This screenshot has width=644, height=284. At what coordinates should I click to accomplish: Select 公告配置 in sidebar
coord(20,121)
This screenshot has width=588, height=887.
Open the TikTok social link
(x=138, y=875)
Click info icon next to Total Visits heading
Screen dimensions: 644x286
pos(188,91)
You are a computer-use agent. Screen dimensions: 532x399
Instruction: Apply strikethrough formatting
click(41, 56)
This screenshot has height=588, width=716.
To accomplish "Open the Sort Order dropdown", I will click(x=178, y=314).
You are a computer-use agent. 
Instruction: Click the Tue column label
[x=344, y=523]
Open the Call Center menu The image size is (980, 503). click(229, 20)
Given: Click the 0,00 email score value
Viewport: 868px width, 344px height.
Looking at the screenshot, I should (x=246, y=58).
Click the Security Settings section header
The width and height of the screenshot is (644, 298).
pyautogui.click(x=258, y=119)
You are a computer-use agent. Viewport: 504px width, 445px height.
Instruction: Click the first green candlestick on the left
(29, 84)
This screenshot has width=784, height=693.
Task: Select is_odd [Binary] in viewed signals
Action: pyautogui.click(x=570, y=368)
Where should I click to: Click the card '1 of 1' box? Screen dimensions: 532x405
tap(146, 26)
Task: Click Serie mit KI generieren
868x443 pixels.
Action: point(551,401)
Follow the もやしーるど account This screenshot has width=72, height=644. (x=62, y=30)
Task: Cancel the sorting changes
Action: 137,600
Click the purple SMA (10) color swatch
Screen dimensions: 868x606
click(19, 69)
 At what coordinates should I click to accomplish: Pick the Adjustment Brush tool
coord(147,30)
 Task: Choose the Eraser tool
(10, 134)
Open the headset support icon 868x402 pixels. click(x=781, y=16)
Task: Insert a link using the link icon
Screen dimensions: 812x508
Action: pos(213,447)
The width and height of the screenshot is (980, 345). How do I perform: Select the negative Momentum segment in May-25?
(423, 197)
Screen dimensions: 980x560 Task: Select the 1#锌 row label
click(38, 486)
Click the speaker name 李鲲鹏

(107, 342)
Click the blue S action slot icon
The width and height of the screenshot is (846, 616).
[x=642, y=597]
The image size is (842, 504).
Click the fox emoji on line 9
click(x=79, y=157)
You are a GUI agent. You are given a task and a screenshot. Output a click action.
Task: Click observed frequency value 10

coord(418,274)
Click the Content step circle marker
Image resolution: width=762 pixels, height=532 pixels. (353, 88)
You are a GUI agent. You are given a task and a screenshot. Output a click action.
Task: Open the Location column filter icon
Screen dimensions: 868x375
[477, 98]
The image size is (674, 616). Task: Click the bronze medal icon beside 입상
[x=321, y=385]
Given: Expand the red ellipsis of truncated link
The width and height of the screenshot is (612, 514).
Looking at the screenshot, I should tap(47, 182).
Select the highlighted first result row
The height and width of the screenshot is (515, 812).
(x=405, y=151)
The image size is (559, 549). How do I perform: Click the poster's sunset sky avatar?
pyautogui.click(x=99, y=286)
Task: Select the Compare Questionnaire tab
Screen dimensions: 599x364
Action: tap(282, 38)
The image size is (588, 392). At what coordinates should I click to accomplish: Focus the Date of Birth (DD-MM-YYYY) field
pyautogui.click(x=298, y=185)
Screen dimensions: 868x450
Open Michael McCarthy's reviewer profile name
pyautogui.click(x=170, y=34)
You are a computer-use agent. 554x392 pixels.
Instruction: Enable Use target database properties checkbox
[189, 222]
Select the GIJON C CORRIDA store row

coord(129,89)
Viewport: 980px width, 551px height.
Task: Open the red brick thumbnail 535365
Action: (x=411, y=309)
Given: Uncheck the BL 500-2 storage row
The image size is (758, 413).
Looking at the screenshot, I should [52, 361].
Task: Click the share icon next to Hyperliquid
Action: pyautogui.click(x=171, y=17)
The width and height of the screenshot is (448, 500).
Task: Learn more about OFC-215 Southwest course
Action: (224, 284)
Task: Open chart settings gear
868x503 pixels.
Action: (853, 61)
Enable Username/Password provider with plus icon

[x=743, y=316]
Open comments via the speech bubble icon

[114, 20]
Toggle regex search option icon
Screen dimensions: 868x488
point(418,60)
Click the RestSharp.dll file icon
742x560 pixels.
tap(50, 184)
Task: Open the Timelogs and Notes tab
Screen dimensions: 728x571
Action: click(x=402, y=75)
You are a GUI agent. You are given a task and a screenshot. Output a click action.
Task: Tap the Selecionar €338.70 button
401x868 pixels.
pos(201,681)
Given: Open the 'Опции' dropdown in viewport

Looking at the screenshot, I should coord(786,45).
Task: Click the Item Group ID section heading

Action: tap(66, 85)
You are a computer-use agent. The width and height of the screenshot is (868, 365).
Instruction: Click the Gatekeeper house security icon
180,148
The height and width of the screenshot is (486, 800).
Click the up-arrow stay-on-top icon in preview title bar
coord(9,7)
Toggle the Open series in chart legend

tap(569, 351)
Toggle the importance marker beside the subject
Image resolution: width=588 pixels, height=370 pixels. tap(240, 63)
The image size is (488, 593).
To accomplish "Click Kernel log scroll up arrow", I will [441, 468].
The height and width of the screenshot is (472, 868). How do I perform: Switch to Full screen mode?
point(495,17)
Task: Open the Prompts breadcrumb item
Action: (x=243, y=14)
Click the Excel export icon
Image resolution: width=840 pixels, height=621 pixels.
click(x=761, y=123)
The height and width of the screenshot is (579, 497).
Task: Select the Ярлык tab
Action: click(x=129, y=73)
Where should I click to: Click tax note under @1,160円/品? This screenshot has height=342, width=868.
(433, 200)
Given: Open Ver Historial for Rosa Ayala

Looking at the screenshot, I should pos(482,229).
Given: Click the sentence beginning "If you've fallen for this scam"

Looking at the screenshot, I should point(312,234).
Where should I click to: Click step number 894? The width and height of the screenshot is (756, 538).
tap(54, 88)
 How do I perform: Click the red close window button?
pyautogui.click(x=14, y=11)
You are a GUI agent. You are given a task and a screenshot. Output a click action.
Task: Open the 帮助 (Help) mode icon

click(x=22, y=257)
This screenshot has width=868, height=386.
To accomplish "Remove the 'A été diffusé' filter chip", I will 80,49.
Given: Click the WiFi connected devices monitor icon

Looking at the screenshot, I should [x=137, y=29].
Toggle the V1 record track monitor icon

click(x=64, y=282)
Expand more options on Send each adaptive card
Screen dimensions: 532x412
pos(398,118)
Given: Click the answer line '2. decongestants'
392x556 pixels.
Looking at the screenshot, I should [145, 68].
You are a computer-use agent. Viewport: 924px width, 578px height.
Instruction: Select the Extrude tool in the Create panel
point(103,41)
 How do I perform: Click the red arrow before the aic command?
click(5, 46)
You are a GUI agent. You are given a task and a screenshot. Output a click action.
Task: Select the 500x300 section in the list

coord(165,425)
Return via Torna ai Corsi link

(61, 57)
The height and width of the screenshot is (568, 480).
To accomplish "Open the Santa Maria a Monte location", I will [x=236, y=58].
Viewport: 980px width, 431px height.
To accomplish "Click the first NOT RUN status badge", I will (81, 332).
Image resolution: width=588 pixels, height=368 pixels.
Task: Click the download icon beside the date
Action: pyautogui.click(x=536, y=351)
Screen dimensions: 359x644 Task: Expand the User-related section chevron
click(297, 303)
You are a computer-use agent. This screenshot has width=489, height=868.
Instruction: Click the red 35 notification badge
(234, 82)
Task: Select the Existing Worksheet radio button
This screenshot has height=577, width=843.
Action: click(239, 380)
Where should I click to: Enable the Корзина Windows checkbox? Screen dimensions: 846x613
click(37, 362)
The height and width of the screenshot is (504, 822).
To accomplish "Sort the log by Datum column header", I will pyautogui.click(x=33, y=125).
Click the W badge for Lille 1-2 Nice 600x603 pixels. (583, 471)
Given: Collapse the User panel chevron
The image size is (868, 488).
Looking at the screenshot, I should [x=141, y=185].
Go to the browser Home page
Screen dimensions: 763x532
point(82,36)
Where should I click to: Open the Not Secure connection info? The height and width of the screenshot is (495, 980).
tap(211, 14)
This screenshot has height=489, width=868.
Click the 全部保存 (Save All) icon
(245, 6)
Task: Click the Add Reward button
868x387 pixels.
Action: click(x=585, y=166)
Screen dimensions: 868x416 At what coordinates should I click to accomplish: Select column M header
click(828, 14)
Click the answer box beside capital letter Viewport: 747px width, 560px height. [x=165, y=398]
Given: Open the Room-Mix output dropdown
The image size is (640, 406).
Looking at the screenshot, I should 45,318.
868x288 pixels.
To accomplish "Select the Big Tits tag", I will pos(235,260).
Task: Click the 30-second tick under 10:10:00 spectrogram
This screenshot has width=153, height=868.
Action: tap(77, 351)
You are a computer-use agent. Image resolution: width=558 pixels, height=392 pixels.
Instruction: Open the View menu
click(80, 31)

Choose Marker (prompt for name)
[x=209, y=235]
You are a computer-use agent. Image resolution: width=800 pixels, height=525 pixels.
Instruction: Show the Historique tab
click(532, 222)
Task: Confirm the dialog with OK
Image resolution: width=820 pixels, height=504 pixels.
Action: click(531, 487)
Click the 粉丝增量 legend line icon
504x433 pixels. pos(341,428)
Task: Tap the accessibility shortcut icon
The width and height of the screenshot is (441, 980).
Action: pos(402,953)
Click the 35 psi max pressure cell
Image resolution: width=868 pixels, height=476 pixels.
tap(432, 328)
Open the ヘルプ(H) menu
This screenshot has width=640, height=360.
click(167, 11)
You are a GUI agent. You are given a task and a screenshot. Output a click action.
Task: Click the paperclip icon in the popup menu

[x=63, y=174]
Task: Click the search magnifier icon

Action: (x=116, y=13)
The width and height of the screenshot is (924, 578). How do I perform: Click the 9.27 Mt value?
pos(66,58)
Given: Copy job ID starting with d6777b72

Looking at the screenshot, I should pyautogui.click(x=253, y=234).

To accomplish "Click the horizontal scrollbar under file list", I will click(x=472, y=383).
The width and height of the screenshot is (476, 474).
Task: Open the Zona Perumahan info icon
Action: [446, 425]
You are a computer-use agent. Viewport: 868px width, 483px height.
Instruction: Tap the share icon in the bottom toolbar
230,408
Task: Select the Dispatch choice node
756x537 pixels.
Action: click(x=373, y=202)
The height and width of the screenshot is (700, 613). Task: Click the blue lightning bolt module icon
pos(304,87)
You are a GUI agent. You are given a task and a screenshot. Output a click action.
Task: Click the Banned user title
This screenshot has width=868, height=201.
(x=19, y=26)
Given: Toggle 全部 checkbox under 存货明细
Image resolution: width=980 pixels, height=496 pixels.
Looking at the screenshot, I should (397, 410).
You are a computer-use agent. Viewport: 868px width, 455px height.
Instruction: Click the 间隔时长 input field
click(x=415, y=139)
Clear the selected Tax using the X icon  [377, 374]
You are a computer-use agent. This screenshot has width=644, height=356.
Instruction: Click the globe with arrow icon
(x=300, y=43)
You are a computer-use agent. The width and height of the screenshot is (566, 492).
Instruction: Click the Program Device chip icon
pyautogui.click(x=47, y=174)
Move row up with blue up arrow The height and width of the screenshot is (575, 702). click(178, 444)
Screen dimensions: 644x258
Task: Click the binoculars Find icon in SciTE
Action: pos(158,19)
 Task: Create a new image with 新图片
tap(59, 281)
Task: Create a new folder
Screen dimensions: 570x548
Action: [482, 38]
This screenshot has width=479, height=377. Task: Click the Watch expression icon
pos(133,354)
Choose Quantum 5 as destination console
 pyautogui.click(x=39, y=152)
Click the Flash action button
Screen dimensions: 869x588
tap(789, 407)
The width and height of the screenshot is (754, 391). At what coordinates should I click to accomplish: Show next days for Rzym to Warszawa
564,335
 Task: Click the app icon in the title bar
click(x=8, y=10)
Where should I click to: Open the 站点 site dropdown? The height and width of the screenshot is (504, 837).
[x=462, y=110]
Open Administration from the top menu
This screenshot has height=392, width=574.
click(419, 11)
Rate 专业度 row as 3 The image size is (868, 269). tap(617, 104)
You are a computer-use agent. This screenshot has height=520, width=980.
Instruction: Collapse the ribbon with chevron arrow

++++

— DESCRIPTION OF THE TASK —
Using the listing above, show each line with the word "answer" in it.

— EXERCISE SOLUTION —
Given: Click the answer line '2. decongestants'
Click the answer box beside capital letter Viewport: 747px width, 560px height. [x=165, y=398]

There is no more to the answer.